А когда пришел день расставания — все мы возвращались из плена, — она сняла с груди золотую цепочку с медальоном и подарила мне на память. В знак благодарности за мой честный труд. А больше всего за спасение сына.
— Сколько же ему сейчас лет, если он жив?
Словно боясь ошибиться в подсчете, Богров-старший закрыл глаза и некоторое время молчал, беззвучно шевеля губами. Потом ответил:
— Уже двадцать пять.
— Случайно, не твой ли Франц сегодня утром летал на «раме» над нашими окопами? — спросил Егор.
— Все может быть, в их роду все военные: отец, дед, прадед…

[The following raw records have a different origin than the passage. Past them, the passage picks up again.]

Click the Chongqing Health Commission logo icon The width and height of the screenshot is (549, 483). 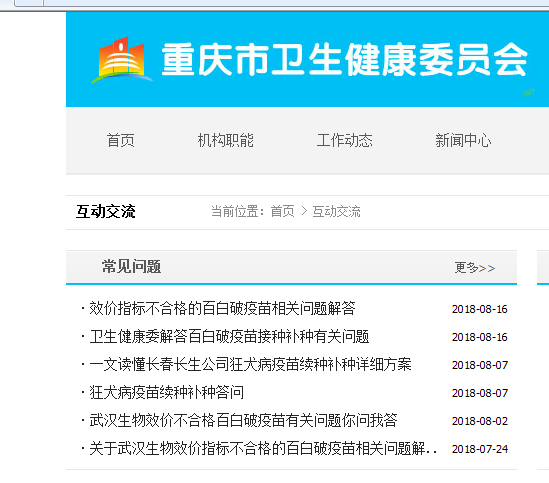[121, 60]
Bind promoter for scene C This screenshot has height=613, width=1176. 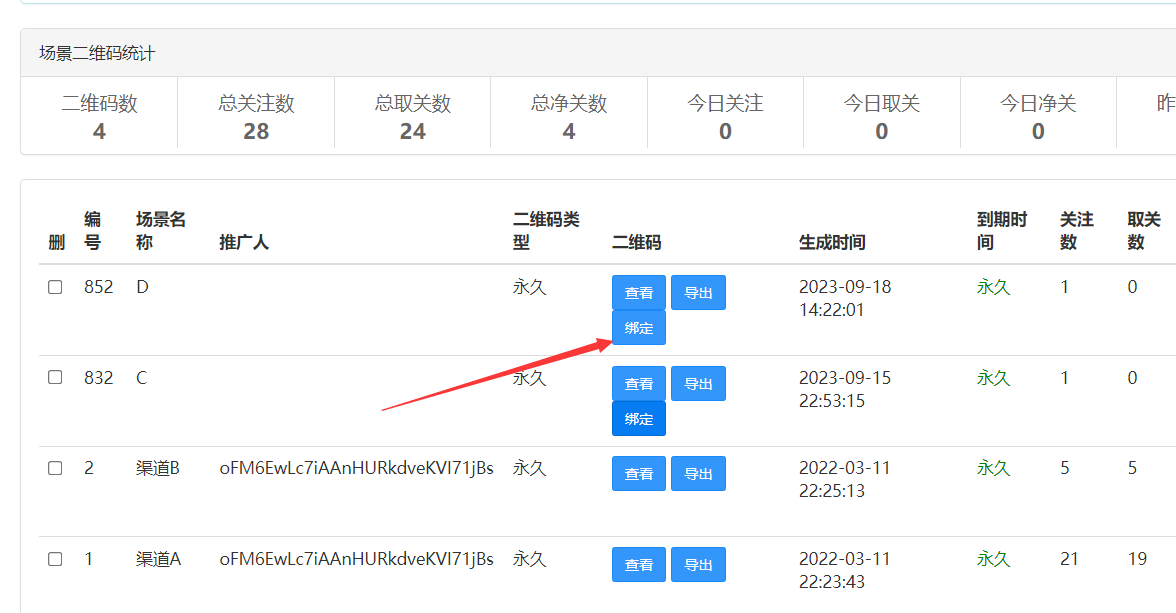click(x=638, y=419)
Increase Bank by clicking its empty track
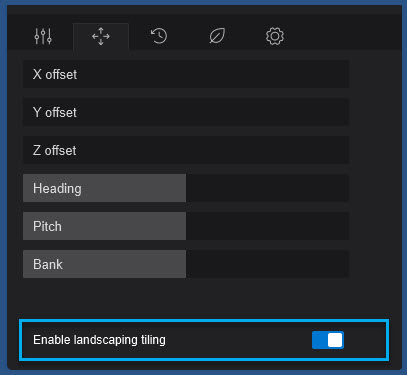 [x=267, y=264]
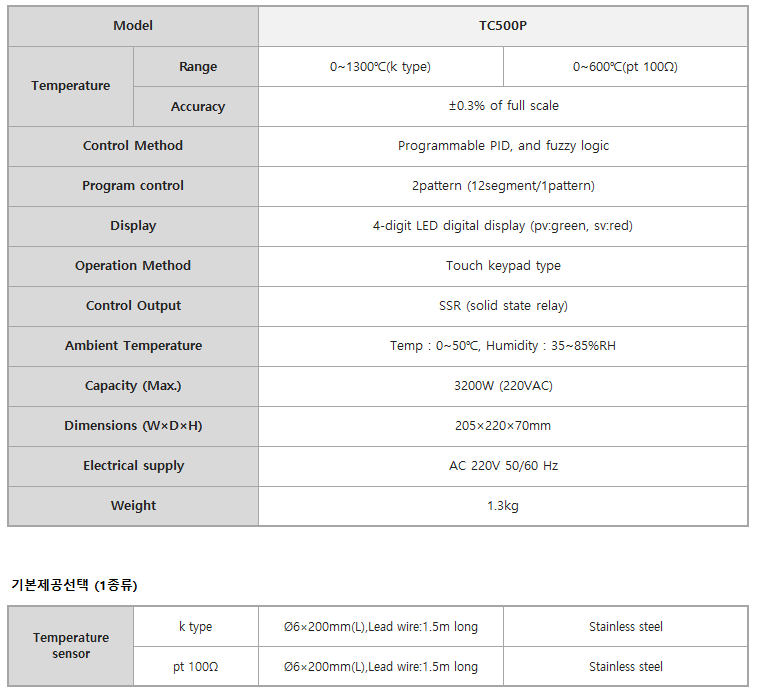The width and height of the screenshot is (759, 693).
Task: Click the pt 100Ω sensor cell
Action: click(x=196, y=666)
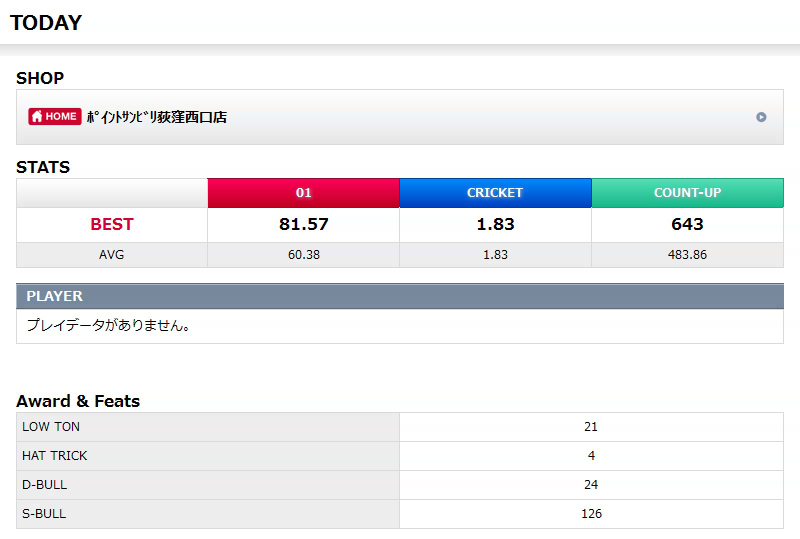Select the D-BULL award row

pos(208,485)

В землянке наступила тишина, изредка нарушаемая простудным кашлем ополченца Еськина.
— Товарищ Кедрин, вот вы тоже, когда мы стояли на Ламе, однажды начали рассказывать про физика Эйнштейна и про французского писателя Эмиля Золя. Но так и не досказали — нас, помню, подняли по боевой тревоге.
Это сказал ополченец Кудрявцев. До войны он работал фрезеровщиком на заводе. На Кедрина Кудрявцев смотрел с каким-то особым уважением, доходящим до тайного поклонения. И Кедрин это чувствовал, а порой испытывал даже неловкость оттого, что пожилой человек, который годился ему чуть ли не в отцы, обращался к нему с таким почтением.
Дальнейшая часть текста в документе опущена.